Feed market outlook* – Jan 2017

First published:

Length: 100 words; <1 minutes

Wheat lorry loading

With wheat prices edging higher and protein markets having further to rise than fall, carefully considering forward cover for summer feeds could be a wise move.

Sterling’s devaluation has increased the competitiveness of UK exports and tightened supply. Those with home-grown cereals have an opportunity to save costs by selling, then buying in better value alternative energy feeds.

Alternative protein feeds also continue to offer significant savings as the market focuses on soyabean planting and establishment in South America.

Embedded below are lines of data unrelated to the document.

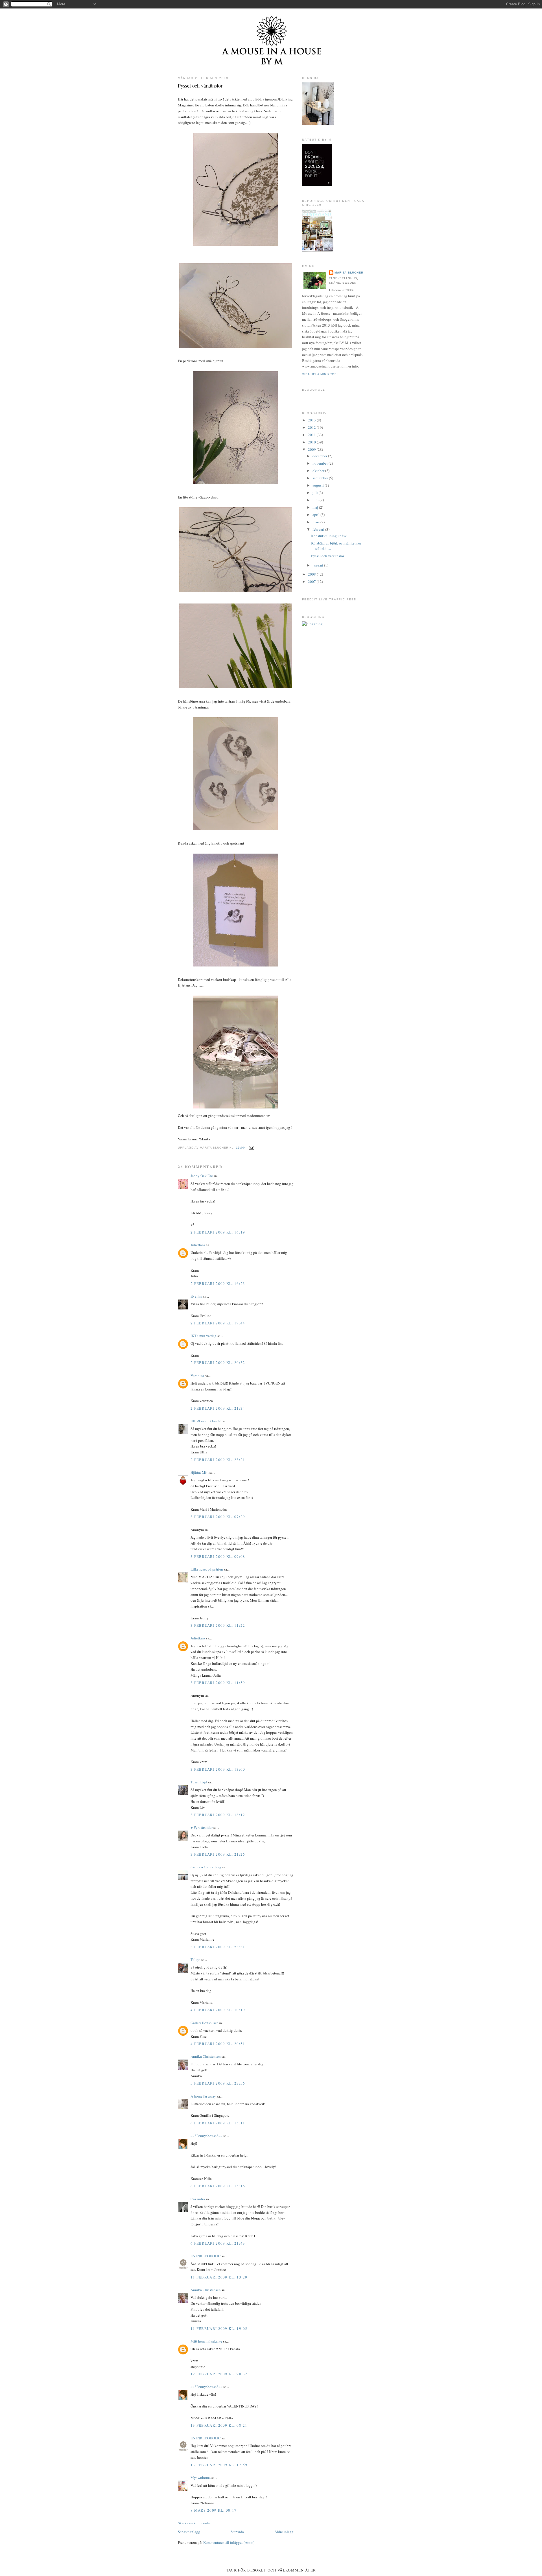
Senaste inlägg (189, 2531)
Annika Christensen (206, 2056)
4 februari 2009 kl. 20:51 (218, 2043)
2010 (312, 442)
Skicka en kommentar (194, 2522)
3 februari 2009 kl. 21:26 (218, 1854)
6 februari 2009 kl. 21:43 (218, 2243)
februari (318, 529)
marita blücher (349, 272)
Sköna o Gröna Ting (206, 1866)
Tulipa (195, 1959)
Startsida (237, 2531)
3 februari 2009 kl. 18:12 (218, 1814)
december (320, 455)
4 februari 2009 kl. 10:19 (218, 2009)
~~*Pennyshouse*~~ (206, 2135)
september (320, 477)
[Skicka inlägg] (250, 1147)
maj (315, 507)
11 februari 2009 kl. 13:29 (219, 2277)
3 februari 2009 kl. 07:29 (218, 1516)
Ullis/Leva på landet (206, 1420)
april (316, 514)
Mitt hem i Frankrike (207, 2341)
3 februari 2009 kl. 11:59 (218, 1682)
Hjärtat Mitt (200, 1472)
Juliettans (198, 1244)
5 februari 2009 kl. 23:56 (218, 2083)
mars (316, 521)
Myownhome (201, 2477)
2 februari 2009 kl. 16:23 (218, 1283)
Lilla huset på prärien (207, 1569)
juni (316, 499)
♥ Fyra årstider (202, 1827)
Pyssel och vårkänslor (200, 85)
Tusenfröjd (199, 1782)
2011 (312, 434)
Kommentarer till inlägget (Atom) (228, 2542)
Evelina (196, 1296)
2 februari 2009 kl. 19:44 (218, 1323)
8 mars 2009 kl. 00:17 (214, 2510)
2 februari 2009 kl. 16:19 (218, 1232)
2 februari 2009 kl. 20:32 (218, 1362)
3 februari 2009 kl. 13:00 (218, 1769)
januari (318, 565)
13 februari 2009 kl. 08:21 (219, 2425)
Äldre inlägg (284, 2531)
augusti (318, 485)
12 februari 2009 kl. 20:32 (219, 2373)
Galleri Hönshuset (204, 2022)
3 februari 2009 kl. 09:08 (218, 1556)
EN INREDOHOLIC (206, 2255)
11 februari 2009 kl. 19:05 (219, 2328)
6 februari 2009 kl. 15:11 (218, 2122)
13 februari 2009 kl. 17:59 (219, 2464)
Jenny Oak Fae (202, 1175)
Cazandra (198, 2198)
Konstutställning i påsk (329, 535)
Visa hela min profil (321, 374)
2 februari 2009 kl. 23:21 (218, 1459)
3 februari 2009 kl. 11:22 (218, 1625)
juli (315, 492)
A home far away (203, 2096)
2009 (312, 449)
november (320, 463)
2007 (312, 581)
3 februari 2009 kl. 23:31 (218, 1946)
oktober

Expect volatility as weather reports emerge – a good crop will boost supply but any damage could cause markets to react.

“Alternative protein feeds also continue to offer significant savings…”

Key facts & figures:

  • London wheat futures up around £6/t on the back continued strong demand

  • Argentinean wheat harvest slowed by rain, Australian harvest 90% complete

  • Soyabean meal futures prices still close to historic lows

  • Traffordgold and SugaRich Dairy great value alternatives to wheat

  • ProtoTec and ReguPro 50 offer the opportunity to reduce protein feed costs

  • Focusing on value a better strategy than targeting commodity lows

* Prices correct at the time of writing and subject to change. Unless otherwise stated, all prices quoted are for 29t tipped bulk loads delivered on-farm within 50 miles of origin.